- Opening Delimiter -

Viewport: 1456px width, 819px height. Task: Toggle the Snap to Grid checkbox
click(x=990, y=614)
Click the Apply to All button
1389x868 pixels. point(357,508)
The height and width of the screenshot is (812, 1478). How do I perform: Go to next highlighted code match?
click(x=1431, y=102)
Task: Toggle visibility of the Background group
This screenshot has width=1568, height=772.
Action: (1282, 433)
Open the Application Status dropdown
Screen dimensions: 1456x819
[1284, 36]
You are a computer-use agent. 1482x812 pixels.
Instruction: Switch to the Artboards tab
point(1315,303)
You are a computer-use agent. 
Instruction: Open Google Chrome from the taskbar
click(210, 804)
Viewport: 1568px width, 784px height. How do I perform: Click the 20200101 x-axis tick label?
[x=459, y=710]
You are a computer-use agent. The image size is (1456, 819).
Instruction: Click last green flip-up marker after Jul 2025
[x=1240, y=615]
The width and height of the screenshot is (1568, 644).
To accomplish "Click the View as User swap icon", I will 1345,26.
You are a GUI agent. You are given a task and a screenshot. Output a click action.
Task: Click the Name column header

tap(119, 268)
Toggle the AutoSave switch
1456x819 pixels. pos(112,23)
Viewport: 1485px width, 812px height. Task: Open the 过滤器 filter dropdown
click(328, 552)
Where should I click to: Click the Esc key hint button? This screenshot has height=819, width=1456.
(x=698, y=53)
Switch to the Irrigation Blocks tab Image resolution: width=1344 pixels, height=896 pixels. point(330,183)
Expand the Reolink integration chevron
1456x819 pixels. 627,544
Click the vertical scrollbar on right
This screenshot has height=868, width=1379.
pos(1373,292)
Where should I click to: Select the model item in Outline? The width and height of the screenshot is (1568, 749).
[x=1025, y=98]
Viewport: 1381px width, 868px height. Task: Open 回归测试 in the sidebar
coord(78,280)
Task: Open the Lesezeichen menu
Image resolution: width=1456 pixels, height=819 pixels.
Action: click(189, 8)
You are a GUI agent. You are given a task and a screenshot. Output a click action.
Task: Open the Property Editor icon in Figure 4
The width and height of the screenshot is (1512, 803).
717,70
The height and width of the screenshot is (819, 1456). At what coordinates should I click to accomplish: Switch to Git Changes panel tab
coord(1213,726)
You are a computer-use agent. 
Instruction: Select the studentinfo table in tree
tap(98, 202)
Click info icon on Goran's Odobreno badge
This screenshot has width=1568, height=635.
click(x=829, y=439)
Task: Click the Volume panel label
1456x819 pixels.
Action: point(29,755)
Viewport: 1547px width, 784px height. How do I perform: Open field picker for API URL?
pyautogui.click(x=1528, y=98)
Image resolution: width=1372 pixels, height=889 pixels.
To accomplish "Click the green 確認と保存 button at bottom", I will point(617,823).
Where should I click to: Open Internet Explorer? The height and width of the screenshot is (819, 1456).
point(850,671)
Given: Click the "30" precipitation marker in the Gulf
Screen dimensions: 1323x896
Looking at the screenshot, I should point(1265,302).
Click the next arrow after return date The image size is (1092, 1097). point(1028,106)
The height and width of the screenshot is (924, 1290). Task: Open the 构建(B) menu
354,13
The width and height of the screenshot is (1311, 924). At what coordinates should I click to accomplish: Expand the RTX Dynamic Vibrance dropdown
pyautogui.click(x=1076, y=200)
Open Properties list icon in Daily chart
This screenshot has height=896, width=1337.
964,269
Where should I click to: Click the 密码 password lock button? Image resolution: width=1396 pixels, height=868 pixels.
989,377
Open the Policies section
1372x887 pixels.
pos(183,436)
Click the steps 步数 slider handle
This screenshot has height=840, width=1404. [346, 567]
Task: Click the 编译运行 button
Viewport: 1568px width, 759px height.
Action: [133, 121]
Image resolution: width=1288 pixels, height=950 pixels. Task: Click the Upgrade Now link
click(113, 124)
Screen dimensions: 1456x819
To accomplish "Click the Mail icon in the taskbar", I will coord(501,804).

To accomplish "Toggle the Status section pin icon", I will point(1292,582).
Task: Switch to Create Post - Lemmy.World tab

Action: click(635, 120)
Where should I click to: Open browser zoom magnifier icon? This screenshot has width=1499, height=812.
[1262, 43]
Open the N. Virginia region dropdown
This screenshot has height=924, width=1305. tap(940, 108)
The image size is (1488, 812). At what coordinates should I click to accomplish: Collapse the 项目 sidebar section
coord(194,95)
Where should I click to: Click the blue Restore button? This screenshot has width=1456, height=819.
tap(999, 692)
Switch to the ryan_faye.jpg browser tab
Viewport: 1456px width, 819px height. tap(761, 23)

- Closing Delimiter -

**Task goal**
Among the lines of the data, find every one that holds "will" and copy it.

**Finished task**
To accomplish "Click the View as User swap icon", I will 1345,26.
To accomplish "Click the green 確認と保存 button at bottom", I will point(617,823).
To accomplish "Click the Mail icon in the taskbar", I will coord(501,804).
To accomplish "Toggle the Status section pin icon", I will point(1292,582).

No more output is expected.